__Stored data entries__:
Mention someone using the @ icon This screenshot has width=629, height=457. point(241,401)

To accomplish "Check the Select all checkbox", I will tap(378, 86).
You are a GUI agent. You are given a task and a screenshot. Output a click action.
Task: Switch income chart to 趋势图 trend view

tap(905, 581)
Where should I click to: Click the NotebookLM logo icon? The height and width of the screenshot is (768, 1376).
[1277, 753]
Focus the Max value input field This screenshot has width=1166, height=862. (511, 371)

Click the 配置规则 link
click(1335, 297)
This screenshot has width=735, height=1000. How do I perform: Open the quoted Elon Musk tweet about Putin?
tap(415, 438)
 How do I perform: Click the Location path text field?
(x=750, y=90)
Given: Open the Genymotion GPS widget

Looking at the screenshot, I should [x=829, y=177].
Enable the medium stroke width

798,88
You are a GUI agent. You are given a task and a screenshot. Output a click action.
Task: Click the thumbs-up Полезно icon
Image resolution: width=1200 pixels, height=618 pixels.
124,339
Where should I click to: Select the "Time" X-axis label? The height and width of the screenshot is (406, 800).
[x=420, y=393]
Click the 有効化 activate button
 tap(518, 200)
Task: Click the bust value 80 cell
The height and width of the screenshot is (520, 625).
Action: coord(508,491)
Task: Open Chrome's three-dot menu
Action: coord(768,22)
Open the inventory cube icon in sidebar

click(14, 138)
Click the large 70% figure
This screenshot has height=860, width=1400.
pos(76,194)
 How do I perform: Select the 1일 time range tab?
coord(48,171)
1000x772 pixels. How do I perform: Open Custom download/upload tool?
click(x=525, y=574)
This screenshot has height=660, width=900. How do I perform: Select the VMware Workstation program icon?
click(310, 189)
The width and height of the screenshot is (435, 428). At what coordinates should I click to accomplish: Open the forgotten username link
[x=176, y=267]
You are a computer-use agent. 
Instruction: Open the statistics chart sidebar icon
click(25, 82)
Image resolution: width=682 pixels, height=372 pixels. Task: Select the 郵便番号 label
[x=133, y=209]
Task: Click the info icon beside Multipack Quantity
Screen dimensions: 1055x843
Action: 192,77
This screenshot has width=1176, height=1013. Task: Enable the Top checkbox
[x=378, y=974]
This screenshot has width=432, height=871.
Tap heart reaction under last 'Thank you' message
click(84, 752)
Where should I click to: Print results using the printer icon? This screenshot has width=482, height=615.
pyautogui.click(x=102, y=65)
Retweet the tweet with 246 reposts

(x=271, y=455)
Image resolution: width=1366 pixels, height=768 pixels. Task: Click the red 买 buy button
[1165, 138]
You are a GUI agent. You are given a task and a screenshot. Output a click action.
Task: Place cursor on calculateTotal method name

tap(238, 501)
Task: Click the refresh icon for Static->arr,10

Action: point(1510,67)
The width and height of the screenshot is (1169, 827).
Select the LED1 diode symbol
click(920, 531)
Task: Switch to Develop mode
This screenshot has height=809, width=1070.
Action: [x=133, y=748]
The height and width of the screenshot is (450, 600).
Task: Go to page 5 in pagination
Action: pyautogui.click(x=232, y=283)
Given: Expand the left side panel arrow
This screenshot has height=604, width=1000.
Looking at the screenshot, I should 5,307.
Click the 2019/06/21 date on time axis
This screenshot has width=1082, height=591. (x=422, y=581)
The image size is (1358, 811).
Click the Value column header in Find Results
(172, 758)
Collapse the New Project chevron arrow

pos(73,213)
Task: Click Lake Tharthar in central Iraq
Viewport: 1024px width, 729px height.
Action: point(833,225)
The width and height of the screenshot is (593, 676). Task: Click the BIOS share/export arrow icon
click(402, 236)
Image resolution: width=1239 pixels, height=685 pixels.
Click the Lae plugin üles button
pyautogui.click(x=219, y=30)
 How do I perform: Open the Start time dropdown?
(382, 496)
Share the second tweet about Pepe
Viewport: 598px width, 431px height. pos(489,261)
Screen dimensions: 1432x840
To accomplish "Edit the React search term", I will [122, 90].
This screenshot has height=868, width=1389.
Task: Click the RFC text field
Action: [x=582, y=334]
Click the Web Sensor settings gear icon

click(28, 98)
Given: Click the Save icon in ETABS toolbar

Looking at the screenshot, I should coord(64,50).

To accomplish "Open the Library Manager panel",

__Task item__: What is needed is a verbatim copy of every line in the records above from the one containing "This screenshot has width=432, height=871." down to the one containing "The image size is (1358, 811).", both included, and nothing more.

__Answer section__:
This screenshot has width=432, height=871.
Tap heart reaction under last 'Thank you' message
click(84, 752)
Where should I click to: Print results using the printer icon? This screenshot has width=482, height=615.
pyautogui.click(x=102, y=65)
Retweet the tweet with 246 reposts

(x=271, y=455)
Image resolution: width=1366 pixels, height=768 pixels. Task: Click the red 买 buy button
[1165, 138]
You are a GUI agent. You are given a task and a screenshot. Output a click action.
Task: Place cursor on calculateTotal method name

tap(238, 501)
Task: Click the refresh icon for Static->arr,10

Action: point(1510,67)
The width and height of the screenshot is (1169, 827).
Select the LED1 diode symbol
click(920, 531)
Task: Switch to Develop mode
This screenshot has height=809, width=1070.
Action: [x=133, y=748]
The height and width of the screenshot is (450, 600).
Task: Go to page 5 in pagination
Action: pyautogui.click(x=232, y=283)
Given: Expand the left side panel arrow
This screenshot has height=604, width=1000.
Looking at the screenshot, I should 5,307.
Click the 2019/06/21 date on time axis
This screenshot has width=1082, height=591. (x=422, y=581)
The image size is (1358, 811).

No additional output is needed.